> [Exercise brief] Reproduce, unchanged, the part of the records below that opens with the line containing "Click inside the" and closes with the line containing "Action: (414, 122)", both included.

[Data items]
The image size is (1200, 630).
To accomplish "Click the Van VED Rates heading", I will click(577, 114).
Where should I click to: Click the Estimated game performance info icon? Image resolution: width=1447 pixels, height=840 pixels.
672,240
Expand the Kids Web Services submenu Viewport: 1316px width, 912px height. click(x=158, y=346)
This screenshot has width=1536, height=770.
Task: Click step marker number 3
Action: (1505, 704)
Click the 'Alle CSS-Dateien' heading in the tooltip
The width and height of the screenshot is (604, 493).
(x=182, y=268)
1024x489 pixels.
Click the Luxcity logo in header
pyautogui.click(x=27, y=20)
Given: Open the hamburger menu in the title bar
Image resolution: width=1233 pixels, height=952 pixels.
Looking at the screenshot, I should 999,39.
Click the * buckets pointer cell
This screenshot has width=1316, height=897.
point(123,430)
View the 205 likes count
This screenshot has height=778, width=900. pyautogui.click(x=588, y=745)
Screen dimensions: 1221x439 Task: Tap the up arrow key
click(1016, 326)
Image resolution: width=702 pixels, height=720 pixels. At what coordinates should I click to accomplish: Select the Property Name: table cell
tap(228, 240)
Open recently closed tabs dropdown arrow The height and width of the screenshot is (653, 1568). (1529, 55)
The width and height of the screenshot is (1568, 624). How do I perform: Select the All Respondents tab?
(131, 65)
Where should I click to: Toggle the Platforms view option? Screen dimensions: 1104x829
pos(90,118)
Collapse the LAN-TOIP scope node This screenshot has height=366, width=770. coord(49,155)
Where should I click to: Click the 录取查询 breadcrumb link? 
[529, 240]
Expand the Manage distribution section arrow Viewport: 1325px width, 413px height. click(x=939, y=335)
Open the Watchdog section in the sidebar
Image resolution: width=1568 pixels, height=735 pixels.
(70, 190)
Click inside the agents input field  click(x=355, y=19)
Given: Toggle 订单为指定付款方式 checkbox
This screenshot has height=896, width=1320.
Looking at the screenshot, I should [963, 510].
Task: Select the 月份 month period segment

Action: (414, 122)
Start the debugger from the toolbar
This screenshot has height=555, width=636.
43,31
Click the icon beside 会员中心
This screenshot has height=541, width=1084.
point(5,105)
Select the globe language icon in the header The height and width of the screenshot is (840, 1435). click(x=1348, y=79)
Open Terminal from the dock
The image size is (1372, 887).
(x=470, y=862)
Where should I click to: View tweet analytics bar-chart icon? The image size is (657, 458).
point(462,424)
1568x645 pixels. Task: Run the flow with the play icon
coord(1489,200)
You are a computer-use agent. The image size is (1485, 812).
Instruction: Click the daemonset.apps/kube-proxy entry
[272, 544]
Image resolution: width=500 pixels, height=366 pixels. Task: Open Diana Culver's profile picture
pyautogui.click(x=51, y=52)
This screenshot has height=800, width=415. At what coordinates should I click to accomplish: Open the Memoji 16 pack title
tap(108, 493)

> [Written answer]
Click inside the agents input field  click(x=355, y=19)
Given: Toggle 订单为指定付款方式 checkbox
This screenshot has height=896, width=1320.
Looking at the screenshot, I should [963, 510].
Task: Select the 月份 month period segment

Action: (414, 122)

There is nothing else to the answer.